Bergamo jazz, concerti al via con il saxofonista: suono la lotta sociale
Ha iniziato a suonare il sax a 13 anni e trascorso la gioventù a mixare su nastro gli Lp Motown dei suoi genitori. Logan Richardson, che aprirà il Bergamo Jazz domani sera al Sociale, è nato a Kansas City, come Charlie Parker, nel 1980, e come lui si è fatto le ossa nei locali tra la Diciottesima e Vein, nel Jazz District. Ma si è anche laureato alla New School, la più eclettica delle accademie musicali di New York; ha suonato musica classica e rhythm ‘n’ blues; collaborato con calibri da novanta delle generazioni precedenti — Joe Chambers, Jason Moran Billy Hart, Butch Morris, Pat Metheny — e fondato il Next, un collettivo di giovani stelle. Chitarre distorte, dense stratificazioni sonore, dinamiche rock, ma anche profonda liricità; si trova di tutto nel disco d’imminente uscita, aperto da una traccia vocale di Donny Hathaway che è un vero e proprio manifesto, come quelli di una volta, e un appello alla gente di colore: lo studio quale unica via verso la libertà e la realizzazione di sé stessi.
Richardson, come definirebbe la sua musica?
«Non la definisco. Al contrario, è la musica che definisce me, che mi trasforma continuamente. Qualcuno la chiama “urbana”, ma quando parlo di jazz io mi riferisco sempre alla Black American Music — di ogni forma e stile — nata negli Stati Uniti nel contesto della lotta sociale afroamericana, alla fine del regime schiavistico delle piantagioni.
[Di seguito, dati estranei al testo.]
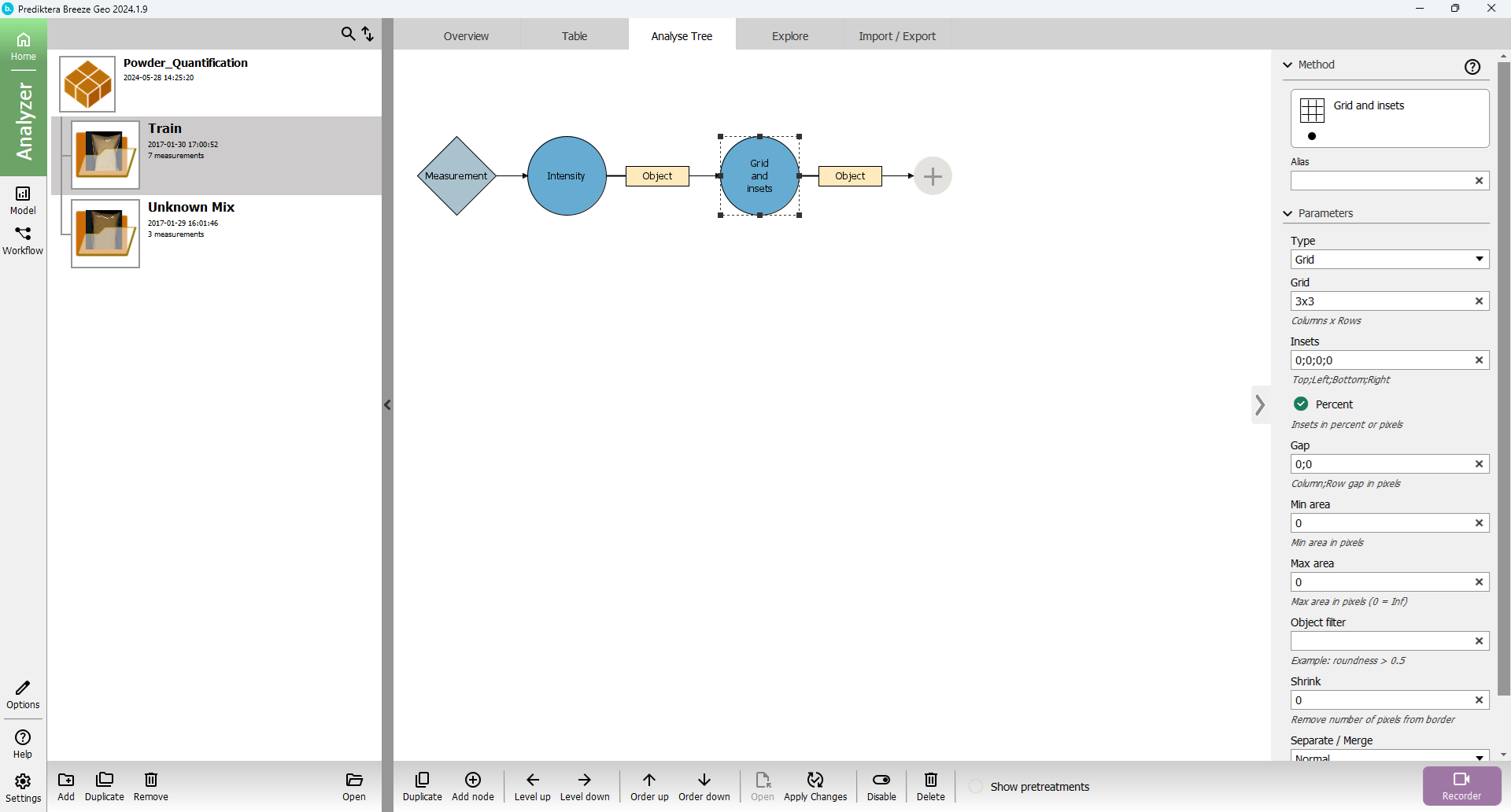Screen dimensions: 1511x812
Task: Collapse the Method section
Action: coord(1288,65)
Una lotta per i diritti che ancora oggi negli States coinvolge tutte le persone di colore».
Che cosa significa oggi essere un musicista di jazz?
«Fare il jazzista di professione significa innanzitutto essere in grado di sviluppare un contesto espressivo adeguato a questo nuovo millennio; un veicolo con cui l’artista possa amministrare un proprio modello di business — motore del veicolo — a vantaggio della creatività e dell’arte, carrozzeria del veicolo».
Come compone e come lavora coi suoi musicisti?
«Compongo sia al sax che al pianoforte, dipende da quello che cerco e voglio ottenere. Ai musicisti del mio gruppo do libertà assoluta e voglio che contribuiscano personalmente portando la propria visione dell’arte e della vita. Il mio gruppo non sono persone che suonano musica; il mio gruppo è la musica».
«Blues People», suo ultimo lavoro discografico, echeggia il titolo del celebre saggio socio-musicologico di Amiri Baraka.
«Nasce tutto da lì. È un testo che ha cambiato profondamente la mia vita e ha indirizzato la mia riflessione storica. Ho capito che il futuro lo viviamo ogni giorno e, tuttavia, non è molto diverso dal passato: cambia solo la prospettiva. Arte e musica possono essere espressioni politiche fortissime e tutto questo disco è una dichiarazione politica, anche se non apertamente dichiarata. Com’è proprio della tradizione centenaria di tutta la Black American Music, e dei cento e più anni che ancora ha davanti a sé».